Current clinical diagnosis of long-QT syndrome (LQTS) includes genetic testing of family members of mutation-positive patients. The present study was designed to assess the clinical course of individuals who are found negative for the LQTS-causing mutation in their families.
Multivariate Cox proportional hazards model was used to assess the risk for cardiac events (comprising syncope, aborted cardiac arrest [ACA], or sudden cardiac death [SCD]) from birth through age 40 years among 1828 subjects from the LQTS Registry who were found negative for their family LQTS-causing mutation. The median QTc of study subjects was 423 ms (interquartile range, 402-442 ms). The cumulative probability of a first syncope through age 40 years was 15%. However, only 2 patients (0.1%) had ACA, and none died suddenly during follow-up. Independent risk factors for syncope in genotype-negative subjects included female sex (hazard ratio [HR], 1.60; P=0.002), prolonged QTc (HR=1.63 per 100 ms increment, P=0.02), family history of ACA or SCD (HR=1.89, P=0.002), and LQT2 versus LQT1 family mutation (HR=1.41, P=0.03). Subgroup analysis showed that the presence of the K897T polymorphism in the LQT2 gene in an affected family was associated with an 11-fold (P=0.001) increase in the risk of recurrent syncope in genotype-negative subjects.
Our findings suggest that cardiac events among genotype-negative family members of LQTS patients are dominated by nonfatal syncopal episodes without occurrence of sudden cardiac death. The risk for nonfatal events in this population may be mediated by the presence of common polymorphisms in LQTS genes.
长QT综合征(LQTS)目前的临床诊断包括对突变阳性患者的家庭成员进行基因检测。本研究旨在评估那些在其家族中被发现未携带导致LQTS突变的个体的临床病程。

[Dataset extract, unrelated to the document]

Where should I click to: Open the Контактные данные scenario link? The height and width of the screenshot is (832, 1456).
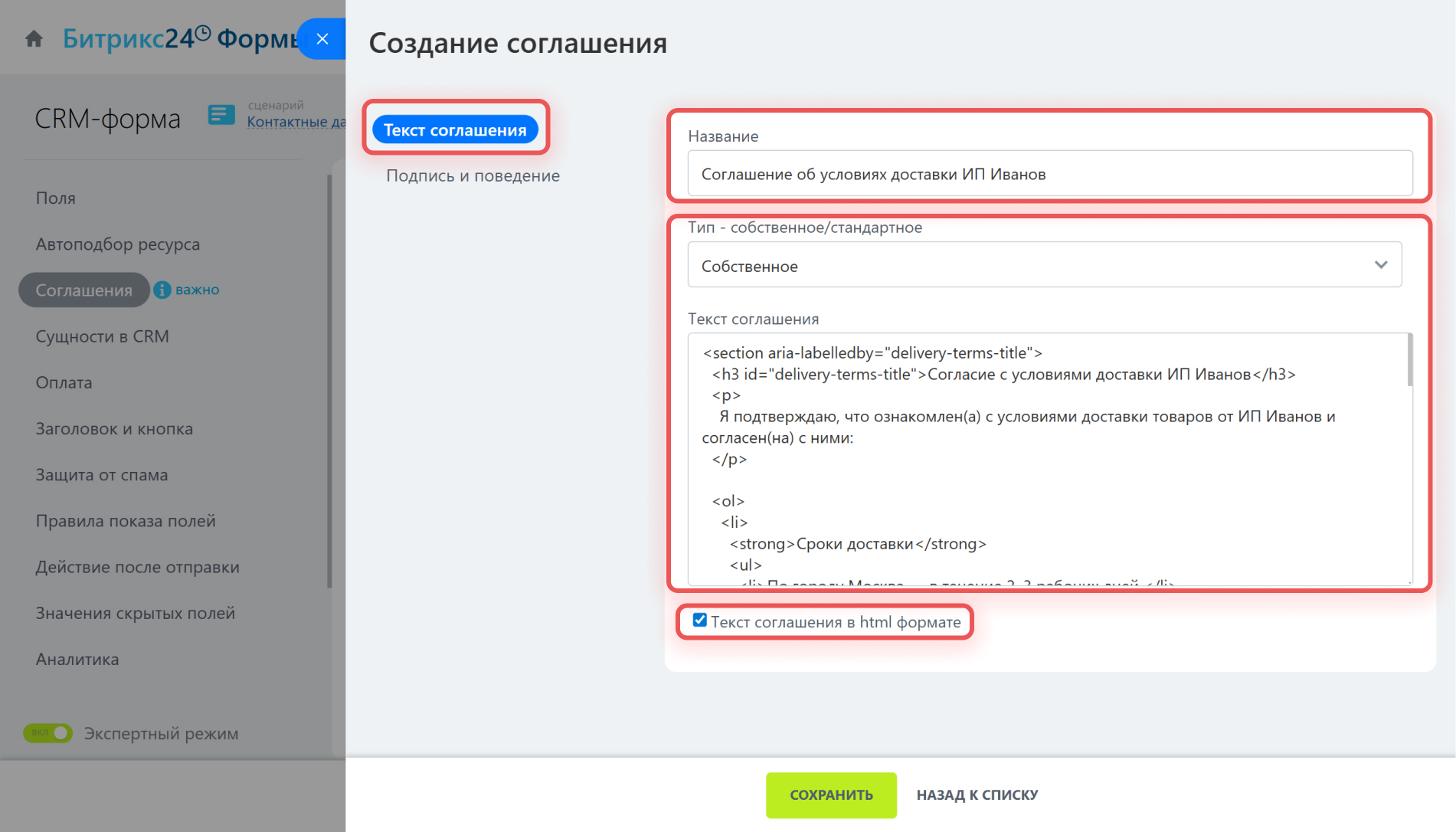296,122

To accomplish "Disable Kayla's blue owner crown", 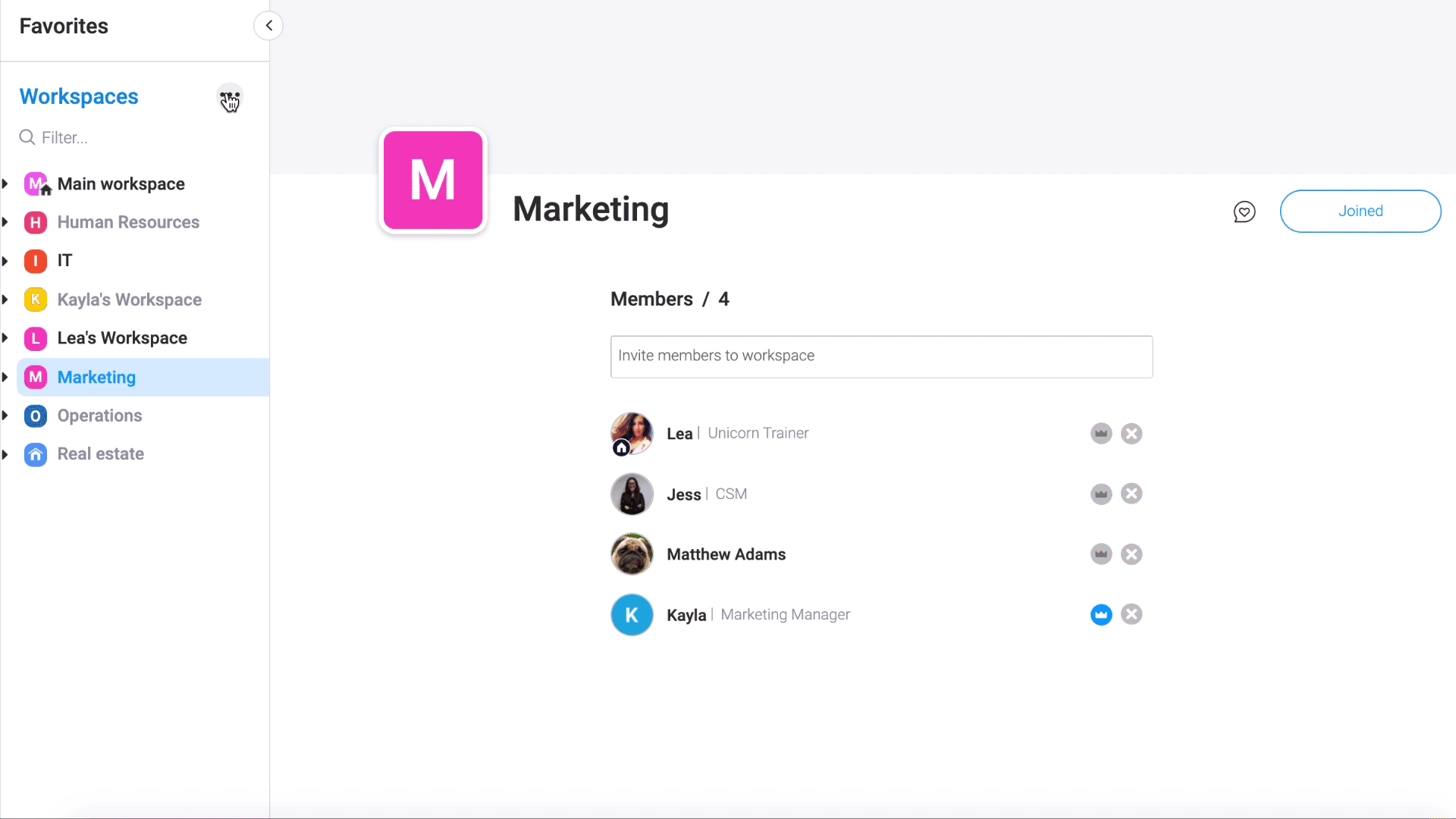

采用多变量Cox比例风险模型,对长QT综合征注册中心的1828名受试者进行评估,这些受试者在其家族中被发现未携带导致LQTS的突变,评估从出生到40岁发生心脏事件(包括晕厥、心脏骤停未遂[ACA]或心源性猝死[SCD])的风险。研究对象的QTc中位数为423毫秒(四分位间距,402 - 442毫秒)。到40岁时首次晕厥的累积概率为15%。然而,只有2例患者(0.1%)发生了心脏骤停未遂,且在随访期间无一人猝死。基因型阴性受试者发生晕厥的独立危险因素包括女性(风险比[HR],1.60;P = 0.002)、QTc延长(每增加100毫秒,HR = 1.63,P = 0.02)、心脏骤停未遂或心源性猝死家族史(HR = 1.89,P = 0.002)以及LQT2与LQT1家族突变(HR = 1.41,P = 0.03)。亚组分析显示,在受影响家族中LQT2基因存在K897T多态性与基因型阴性受试者复发性晕厥风险增加11倍(P = 0.001)相关。
我们的研究结果表明,LQTS患者基因型阴性的家庭成员中的心脏事件以非致命性晕厥发作为主,未发生心源性猝死。该人群中非致命事件的风险可能由LQTS基因中常见多态性的存在介导。